Is India Set to Surpass G7 Economies?

Synopsis
Key Takeaways
- India is projected to significantly outpace G7 economies in growth.
- Rural consumption is a key driver of economic recovery.
- The traditional 60/40 investment strategy is becoming less effective.
- Government-led capital expenditure is set to rise by 17.4%.
- Global factors are reinforcing India's economic advantages.
New Delhi, June 23 (NationPress) The global investment landscape can no longer ignore India's inherent economic strengths, as recent findings indicate that the country is on track to significantly outpace G7 nations in terms of economic growth, according to a report published by wealth management firm Equirus.
The report attributes this growth to robust macroeconomic fundamentals, government-driven capital expenditure, an uptick in rural consumption, and shifts in structural manufacturing, all of which serve as key long-term growth drivers for India amidst a turbulent global economic climate.
“India is now not just the fastest-growing economy on paper; it is strategically positioned to outperform most G7 countries. This represents a monumental shift,” remarked Mitesh Shah, CEO of Equirus Credence Family Office.
“The global economic landscape is changing. With the US growth outlook sharply downgraded, India is expected to account for over 15 percent of global GDP growth from 2025 to 2030. This makes traditional 60/40 investment strategies less effective. Adapting asset allocation across different regions and growth cycles is now critical for generating alpha,” he added.
Key trends are benefiting India: rural demand for FMCG is outpacing urban demand (6 percent vs 2.8 percent), policy-driven capital expenditure is soaring at 17.4 percent, and a liquidity infusion of Rs 2.5 lakh crore is currently in progress, according to the report.
India's contribution to global GDP growth significantly surpasses that of Japan (less than 1 percent) and Germany (approximately 1.3 percent), the report notes.
The report emphasizes that rural consumption is a primary factor in the Indian economic recovery. FMCG demand in rural areas surged by 6 percent, outstripping urban growth at 2.8 percent.
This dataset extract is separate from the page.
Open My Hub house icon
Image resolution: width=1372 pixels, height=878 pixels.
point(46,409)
Moreover, the monthly per capita spending gap between rural and urban households has decreased from 84 percent to 70 percent over the last ten years.
Additionally, the report questions the effectiveness of the historical 60/40 portfolio strategy, long considered the gold standard for diversified investment.
In a current climate characterized by volatility and fragmentation, strategic asset allocation is essential—not optional—for preserving capital and generating alpha, the report asserts.
Investors are encouraged to adopt a more proactive and future-focused asset allocation strategy that encompasses various geographies, sectors, and growth cycles. With India emerging as a structural outperformer, the firm identifies the country’s multi-faceted growth—driven by rural demand, capital expenditure, and supply chain transformations—as a remarkable opportunity for both capital preservation and long-term alpha generation.
The report also points out global factors that enhance India's advantages. The Dollar Index (DXY) has decreased by roughly 6 percent from its peak in 2025, while crude oil prices have stabilized around $70 per barrel, alleviating pressure on India's import expenses.
Furthermore, the evolving 'China +1' strategy is leading to tangible changes. Multinational corporations like Apple are diversifying their operations away from China, with iPhone production shifting to India, benefiting from cost efficiencies, lower turnover rates, and geopolitical alignment.
Finally, the report predicts a government-led capital expenditure boom that will further bolster India's growth trajectory. Central and state capital expenditures are expected to rise by 17.4 percent post-election, supported by a liquidity infusion of Rs 2.5 lakh crore through phased CRR reductions.